— BEGIN —

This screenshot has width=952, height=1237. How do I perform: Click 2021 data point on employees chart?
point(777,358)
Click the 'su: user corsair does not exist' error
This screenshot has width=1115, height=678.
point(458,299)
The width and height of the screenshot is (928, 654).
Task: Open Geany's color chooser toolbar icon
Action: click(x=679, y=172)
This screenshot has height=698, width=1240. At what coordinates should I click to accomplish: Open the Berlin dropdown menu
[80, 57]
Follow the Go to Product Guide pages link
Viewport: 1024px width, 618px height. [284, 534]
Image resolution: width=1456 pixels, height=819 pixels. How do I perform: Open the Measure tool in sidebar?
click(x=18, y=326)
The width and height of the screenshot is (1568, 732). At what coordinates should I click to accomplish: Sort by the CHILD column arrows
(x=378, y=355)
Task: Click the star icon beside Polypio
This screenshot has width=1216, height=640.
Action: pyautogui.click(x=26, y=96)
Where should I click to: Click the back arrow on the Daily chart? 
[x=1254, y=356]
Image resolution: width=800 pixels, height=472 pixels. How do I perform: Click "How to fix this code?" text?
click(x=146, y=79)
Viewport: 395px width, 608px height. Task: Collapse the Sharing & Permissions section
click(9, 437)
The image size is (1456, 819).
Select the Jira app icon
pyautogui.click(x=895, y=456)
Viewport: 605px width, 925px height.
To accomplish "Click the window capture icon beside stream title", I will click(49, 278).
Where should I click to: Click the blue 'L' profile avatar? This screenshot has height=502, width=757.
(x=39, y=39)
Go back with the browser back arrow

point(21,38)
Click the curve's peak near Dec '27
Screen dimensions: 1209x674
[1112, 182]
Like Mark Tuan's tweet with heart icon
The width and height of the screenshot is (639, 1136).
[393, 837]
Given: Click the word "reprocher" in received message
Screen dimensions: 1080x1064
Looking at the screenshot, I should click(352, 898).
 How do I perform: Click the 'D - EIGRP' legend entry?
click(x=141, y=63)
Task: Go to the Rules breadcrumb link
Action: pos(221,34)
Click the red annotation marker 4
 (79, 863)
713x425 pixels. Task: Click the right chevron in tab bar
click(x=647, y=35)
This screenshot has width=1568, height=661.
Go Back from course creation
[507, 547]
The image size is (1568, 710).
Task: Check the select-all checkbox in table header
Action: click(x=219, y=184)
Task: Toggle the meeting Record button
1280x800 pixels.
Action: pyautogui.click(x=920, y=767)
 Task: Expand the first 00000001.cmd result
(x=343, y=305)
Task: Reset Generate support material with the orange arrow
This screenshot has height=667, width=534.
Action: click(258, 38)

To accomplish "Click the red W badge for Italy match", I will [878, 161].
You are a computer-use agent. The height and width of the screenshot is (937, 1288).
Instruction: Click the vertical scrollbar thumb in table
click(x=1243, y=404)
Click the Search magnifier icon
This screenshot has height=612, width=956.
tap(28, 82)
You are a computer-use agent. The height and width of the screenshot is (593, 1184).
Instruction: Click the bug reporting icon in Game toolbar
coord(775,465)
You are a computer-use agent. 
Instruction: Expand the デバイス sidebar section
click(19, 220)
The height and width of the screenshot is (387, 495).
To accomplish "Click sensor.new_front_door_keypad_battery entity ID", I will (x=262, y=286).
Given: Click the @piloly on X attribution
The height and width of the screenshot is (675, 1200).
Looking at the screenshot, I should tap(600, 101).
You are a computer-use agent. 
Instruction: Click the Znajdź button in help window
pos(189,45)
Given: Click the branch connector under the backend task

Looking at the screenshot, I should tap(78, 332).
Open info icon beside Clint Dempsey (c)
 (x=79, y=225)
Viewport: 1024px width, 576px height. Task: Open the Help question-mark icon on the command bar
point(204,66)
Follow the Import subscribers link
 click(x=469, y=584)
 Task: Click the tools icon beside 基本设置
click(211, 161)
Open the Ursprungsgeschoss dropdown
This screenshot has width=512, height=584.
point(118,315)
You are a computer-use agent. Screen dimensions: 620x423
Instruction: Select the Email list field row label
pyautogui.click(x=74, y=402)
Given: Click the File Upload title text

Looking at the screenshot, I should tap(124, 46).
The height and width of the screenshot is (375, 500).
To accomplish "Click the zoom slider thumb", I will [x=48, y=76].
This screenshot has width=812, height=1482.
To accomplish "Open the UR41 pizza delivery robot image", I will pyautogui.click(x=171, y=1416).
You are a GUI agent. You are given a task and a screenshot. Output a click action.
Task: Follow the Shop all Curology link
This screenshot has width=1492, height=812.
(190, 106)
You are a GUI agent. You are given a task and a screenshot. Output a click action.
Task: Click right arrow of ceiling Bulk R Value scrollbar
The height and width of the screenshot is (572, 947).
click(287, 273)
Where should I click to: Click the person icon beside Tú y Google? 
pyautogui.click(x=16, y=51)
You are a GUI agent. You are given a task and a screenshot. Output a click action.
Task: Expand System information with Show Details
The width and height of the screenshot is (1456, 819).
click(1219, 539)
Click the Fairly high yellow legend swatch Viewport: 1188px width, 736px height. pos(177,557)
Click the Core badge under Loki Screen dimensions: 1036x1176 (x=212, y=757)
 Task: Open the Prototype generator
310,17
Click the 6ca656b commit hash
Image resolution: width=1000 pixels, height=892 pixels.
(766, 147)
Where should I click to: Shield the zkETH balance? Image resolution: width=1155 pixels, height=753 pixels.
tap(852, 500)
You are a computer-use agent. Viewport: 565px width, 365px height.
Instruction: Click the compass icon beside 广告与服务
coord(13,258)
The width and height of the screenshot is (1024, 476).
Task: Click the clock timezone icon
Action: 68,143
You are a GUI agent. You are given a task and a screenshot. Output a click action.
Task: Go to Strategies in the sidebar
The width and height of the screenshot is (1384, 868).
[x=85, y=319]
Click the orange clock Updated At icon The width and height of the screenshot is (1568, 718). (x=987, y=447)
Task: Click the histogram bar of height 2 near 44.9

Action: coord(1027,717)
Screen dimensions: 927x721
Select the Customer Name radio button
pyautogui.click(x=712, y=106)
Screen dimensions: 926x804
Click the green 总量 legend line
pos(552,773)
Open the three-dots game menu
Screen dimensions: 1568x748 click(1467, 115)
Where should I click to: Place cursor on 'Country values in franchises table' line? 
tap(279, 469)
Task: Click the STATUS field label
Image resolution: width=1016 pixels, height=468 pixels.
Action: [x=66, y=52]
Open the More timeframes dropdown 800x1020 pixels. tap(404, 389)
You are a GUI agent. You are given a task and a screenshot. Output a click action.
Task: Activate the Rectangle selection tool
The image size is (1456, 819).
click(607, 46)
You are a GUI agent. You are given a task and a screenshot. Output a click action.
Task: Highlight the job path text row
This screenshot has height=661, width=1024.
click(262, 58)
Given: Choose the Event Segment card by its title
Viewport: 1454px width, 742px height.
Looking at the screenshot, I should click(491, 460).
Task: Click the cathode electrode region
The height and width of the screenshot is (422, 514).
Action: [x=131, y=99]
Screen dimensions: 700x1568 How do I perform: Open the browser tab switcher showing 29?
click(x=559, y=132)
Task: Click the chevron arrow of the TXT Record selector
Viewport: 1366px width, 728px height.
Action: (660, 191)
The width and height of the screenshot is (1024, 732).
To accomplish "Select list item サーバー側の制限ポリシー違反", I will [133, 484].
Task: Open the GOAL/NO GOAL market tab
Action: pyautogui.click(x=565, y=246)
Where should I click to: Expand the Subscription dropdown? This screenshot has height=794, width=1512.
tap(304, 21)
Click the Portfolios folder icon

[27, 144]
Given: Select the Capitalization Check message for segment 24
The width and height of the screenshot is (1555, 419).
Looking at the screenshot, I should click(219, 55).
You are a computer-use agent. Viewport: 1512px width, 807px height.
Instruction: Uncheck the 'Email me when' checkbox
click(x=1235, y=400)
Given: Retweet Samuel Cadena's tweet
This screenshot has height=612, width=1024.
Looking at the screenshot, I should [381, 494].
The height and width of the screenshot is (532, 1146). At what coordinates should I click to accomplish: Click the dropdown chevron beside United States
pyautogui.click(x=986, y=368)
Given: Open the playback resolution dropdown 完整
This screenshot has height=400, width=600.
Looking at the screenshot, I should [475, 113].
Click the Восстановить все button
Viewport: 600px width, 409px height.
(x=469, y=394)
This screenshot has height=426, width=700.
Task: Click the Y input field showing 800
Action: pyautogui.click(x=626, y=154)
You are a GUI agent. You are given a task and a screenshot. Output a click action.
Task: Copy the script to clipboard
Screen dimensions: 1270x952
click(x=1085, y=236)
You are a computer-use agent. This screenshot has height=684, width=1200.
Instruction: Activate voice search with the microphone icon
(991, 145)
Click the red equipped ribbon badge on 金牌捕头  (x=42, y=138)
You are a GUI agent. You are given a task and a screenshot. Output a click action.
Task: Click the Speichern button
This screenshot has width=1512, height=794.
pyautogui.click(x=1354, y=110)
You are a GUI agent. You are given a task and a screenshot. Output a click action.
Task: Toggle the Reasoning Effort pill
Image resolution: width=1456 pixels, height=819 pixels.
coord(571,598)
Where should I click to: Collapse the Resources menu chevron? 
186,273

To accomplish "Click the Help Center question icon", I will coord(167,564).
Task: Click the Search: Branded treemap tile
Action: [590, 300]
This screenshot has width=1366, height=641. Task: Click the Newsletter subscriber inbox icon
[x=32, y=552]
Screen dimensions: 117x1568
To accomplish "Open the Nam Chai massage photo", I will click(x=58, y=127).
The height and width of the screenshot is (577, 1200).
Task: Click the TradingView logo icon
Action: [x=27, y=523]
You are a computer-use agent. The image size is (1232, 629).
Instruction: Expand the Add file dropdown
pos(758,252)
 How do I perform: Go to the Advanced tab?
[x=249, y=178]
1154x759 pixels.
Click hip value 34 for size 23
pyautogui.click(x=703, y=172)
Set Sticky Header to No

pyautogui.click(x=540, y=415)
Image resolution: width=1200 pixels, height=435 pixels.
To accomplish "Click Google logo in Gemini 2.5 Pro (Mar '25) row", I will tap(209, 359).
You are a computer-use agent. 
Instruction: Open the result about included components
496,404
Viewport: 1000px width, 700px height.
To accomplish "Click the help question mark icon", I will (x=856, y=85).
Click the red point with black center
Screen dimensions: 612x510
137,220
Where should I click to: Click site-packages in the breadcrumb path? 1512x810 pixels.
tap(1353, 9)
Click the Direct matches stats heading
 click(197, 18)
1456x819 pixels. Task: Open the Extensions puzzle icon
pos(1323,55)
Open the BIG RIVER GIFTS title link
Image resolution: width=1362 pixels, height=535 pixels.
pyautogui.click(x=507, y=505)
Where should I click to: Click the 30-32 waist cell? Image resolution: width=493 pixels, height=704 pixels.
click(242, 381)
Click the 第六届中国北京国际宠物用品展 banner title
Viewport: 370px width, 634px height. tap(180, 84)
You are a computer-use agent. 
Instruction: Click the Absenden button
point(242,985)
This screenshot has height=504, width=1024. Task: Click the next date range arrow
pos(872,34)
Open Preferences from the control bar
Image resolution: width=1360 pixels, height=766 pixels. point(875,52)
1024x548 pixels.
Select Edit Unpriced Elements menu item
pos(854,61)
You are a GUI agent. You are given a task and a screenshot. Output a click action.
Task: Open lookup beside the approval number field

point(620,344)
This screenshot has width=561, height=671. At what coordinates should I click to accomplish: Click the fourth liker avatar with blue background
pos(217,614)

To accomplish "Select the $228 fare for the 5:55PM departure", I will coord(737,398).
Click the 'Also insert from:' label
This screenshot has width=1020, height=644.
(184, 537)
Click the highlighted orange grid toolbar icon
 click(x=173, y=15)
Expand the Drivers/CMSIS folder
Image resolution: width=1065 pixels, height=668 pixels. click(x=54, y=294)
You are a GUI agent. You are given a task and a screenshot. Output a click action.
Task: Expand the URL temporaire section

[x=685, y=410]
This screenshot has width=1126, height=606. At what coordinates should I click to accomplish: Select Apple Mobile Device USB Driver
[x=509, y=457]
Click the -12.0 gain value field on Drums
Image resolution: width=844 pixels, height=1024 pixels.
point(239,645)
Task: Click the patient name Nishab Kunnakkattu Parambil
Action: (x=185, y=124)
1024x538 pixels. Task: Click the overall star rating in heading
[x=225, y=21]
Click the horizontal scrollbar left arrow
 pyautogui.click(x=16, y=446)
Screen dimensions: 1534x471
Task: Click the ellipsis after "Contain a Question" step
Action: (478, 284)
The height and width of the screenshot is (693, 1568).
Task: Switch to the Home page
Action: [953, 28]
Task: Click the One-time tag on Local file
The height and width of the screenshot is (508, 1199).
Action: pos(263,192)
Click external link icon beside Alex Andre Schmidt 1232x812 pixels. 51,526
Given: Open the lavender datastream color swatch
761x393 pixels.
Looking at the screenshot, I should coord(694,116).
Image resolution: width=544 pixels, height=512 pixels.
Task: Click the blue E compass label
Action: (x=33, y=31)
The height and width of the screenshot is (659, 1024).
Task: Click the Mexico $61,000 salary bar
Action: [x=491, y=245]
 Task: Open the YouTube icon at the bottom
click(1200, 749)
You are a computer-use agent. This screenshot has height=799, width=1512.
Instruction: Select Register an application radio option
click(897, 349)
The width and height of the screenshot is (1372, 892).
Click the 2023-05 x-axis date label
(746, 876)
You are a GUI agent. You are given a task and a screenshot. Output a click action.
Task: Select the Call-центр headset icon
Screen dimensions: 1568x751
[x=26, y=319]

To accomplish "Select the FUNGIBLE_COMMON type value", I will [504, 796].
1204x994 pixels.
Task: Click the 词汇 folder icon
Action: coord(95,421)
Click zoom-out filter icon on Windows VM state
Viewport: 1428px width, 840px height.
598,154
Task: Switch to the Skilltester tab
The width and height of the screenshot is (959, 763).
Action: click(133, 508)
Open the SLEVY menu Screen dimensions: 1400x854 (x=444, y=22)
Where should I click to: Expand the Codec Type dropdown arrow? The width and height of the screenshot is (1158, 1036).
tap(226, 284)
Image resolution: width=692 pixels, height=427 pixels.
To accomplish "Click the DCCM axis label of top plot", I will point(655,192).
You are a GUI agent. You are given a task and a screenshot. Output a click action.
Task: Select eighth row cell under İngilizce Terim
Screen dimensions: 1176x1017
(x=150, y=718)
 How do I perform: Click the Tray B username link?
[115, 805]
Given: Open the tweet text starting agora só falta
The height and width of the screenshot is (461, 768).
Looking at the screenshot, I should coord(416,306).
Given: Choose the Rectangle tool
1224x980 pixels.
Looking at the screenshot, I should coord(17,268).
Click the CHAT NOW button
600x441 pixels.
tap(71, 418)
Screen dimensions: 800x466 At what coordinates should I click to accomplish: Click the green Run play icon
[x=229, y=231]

— END —

What you have to do. Copy out the records word for word, beginning at the line that contains "Open the SLEVY" and continuing through the end of the records.

The output.
Open the SLEVY menu Screen dimensions: 1400x854 (x=444, y=22)
Where should I click to: Expand the Codec Type dropdown arrow? The width and height of the screenshot is (1158, 1036).
tap(226, 284)
Image resolution: width=692 pixels, height=427 pixels.
To accomplish "Click the DCCM axis label of top plot", I will point(655,192).
You are a GUI agent. You are given a task and a screenshot. Output a click action.
Task: Select eighth row cell under İngilizce Terim
Screen dimensions: 1176x1017
(x=150, y=718)
 How do I perform: Click the Tray B username link?
[115, 805]
Given: Open the tweet text starting agora só falta
The height and width of the screenshot is (461, 768).
Looking at the screenshot, I should coord(416,306).
Given: Choose the Rectangle tool
1224x980 pixels.
Looking at the screenshot, I should coord(17,268).
Click the CHAT NOW button
600x441 pixels.
tap(71, 418)
Screen dimensions: 800x466 At what coordinates should I click to accomplish: Click the green Run play icon
[x=229, y=231]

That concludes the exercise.